Do you have any other programs running in the background that could interfere with your online activities?


----------



## eddie5659 (Mar 19, 2001)

We have problems in our server due to the high pings. Strangely enough, its not a problem when there are 10 or so people, but when it starts to get near full, then its laggy.

The weird thing is, our server is based in London, and the British players have higher ping than our Swedish members. Go figure that out 

Its also a Rackage server, so not sure if its something their end. 

Gulo, is yours Rackage or something else, as in the lower ping?

--

As for the actual question here, I tend to turn off my antivirus and firewall when gaming, but that's just me


----------



## Gulo Luseus (May 12, 2007)

Eddie- believe we have a rackage server, and seems to be good. Generally I ping around 17, maybe a bit less, in game reports around 77, although lately it has been rising to the 100-110 range. UK players (several in Scotland) are generally 100-130, others include Greece around 140-150, rarely get anything above 200. The odd one at 250, but thats about it, bar a few 300s from the outer reaches.

Last time I was on yours I got about 80 I think, might have to try aain and see how it is.
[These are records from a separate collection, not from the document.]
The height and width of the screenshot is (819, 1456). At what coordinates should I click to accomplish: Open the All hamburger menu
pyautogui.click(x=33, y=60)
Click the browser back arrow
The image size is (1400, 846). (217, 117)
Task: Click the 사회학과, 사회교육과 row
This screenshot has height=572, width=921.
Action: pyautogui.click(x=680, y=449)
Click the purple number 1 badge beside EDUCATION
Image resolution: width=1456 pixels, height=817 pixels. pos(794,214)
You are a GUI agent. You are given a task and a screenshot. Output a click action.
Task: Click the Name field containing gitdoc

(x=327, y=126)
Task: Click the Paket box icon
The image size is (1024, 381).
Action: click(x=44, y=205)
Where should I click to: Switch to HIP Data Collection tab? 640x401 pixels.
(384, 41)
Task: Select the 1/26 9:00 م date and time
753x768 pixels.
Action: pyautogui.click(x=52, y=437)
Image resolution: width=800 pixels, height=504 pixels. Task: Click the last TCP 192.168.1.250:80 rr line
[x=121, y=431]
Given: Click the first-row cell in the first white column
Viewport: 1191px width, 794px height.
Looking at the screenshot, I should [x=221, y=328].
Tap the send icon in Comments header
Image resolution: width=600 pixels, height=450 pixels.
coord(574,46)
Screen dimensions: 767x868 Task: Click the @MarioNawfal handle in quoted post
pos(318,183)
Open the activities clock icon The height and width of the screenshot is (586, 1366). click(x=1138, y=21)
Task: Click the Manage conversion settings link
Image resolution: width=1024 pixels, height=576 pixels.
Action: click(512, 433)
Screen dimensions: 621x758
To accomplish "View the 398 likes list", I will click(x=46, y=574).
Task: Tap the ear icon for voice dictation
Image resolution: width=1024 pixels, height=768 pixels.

It seems that lag is becoming a bigger problem, regardless of ping. Hitreg is failing to register properly- lot of 1 shot kills appear, but checking with the shooter shows they got a stream of hits. Many good hits (with indicators) failing to register on the targets end, again regardless of ping. Some thought say it is down to the old plasma backend, which is slowing down and causing lag. Whatever the cause, lag is getting to be a worse problem, and does not seem to be ping related to as great an extent as it really should.


----------



## Osku598 (Feb 14, 2011)

I try it again when i got a bit time, but i report if it solves it. Let's hope the best


----------



## Osku598 (Feb 14, 2011)

No i don't get it work i think it's in the program, but works better than then when i start playing first time. Let's look forward!


----------



## Osku598 (Feb 14, 2011)

Ea guys didnt get this to work with me so i think that you cant also. Thx for all help. Of course you can send some reply to me if you have ideas


----------